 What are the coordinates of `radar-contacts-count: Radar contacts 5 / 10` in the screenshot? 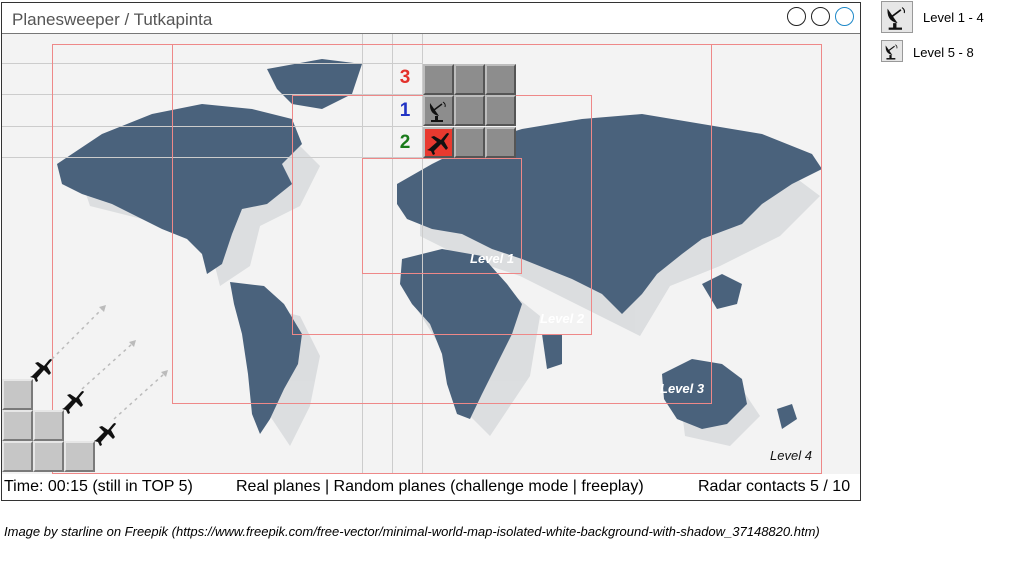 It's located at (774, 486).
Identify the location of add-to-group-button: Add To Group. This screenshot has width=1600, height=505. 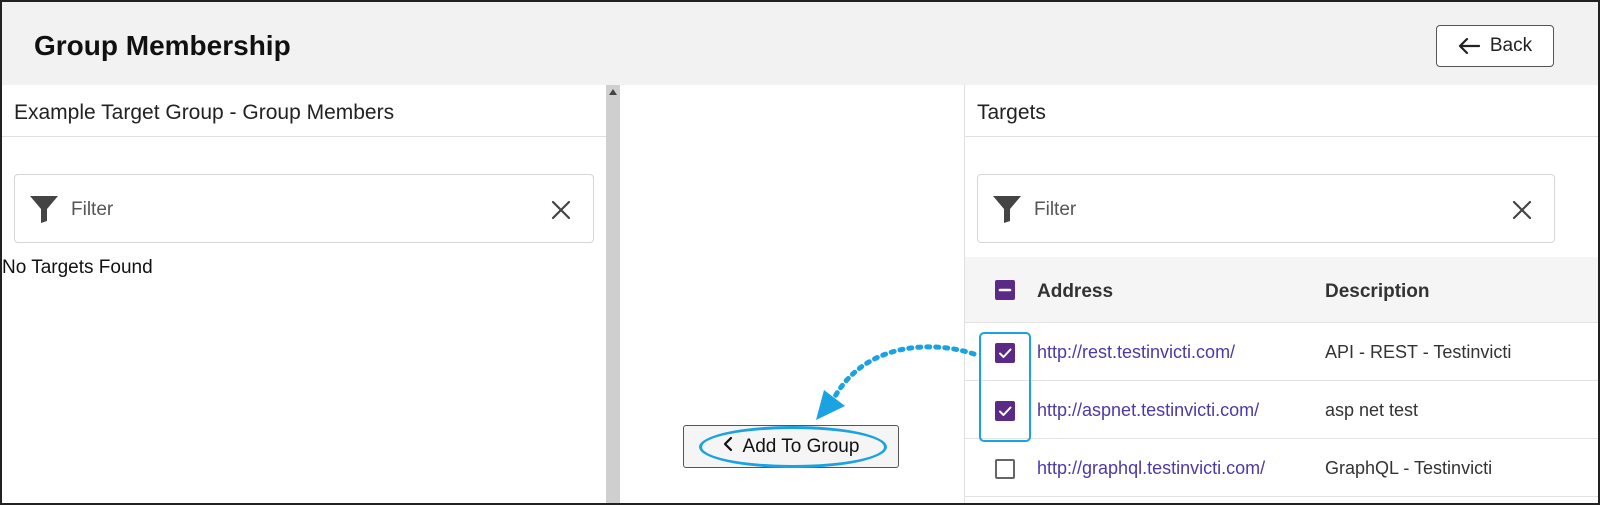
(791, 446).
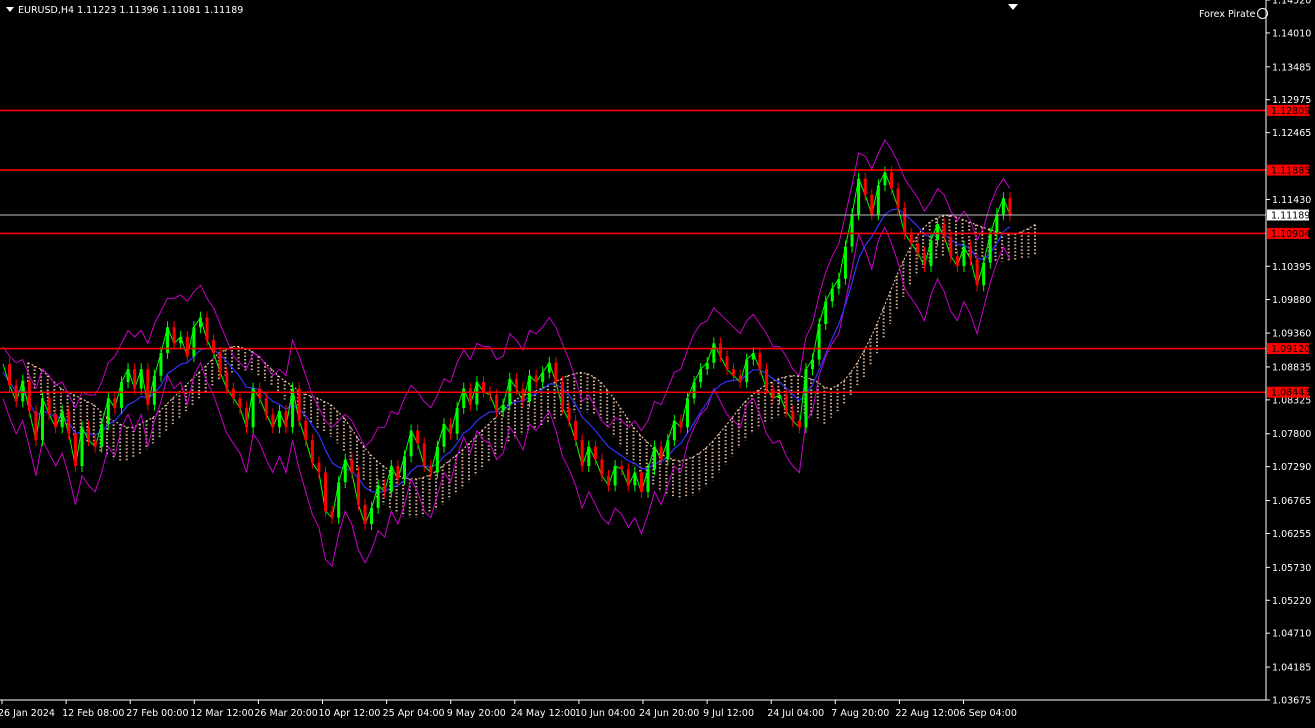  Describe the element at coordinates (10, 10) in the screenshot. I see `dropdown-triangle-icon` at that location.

==

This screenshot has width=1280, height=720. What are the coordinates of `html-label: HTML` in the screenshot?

---

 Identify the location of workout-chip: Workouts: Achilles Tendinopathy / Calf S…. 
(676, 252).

**WHAT THE TASK ASKS**
Transcribe the data from the line containing "Identify the location of workout-chip: Workouts: Achilles" down to the line containing "(676, 252).", including both of those lines, character for character.

**SOLVED EXERCISE**
 Identify the location of workout-chip: Workouts: Achilles Tendinopathy / Calf S…. 
(676, 252).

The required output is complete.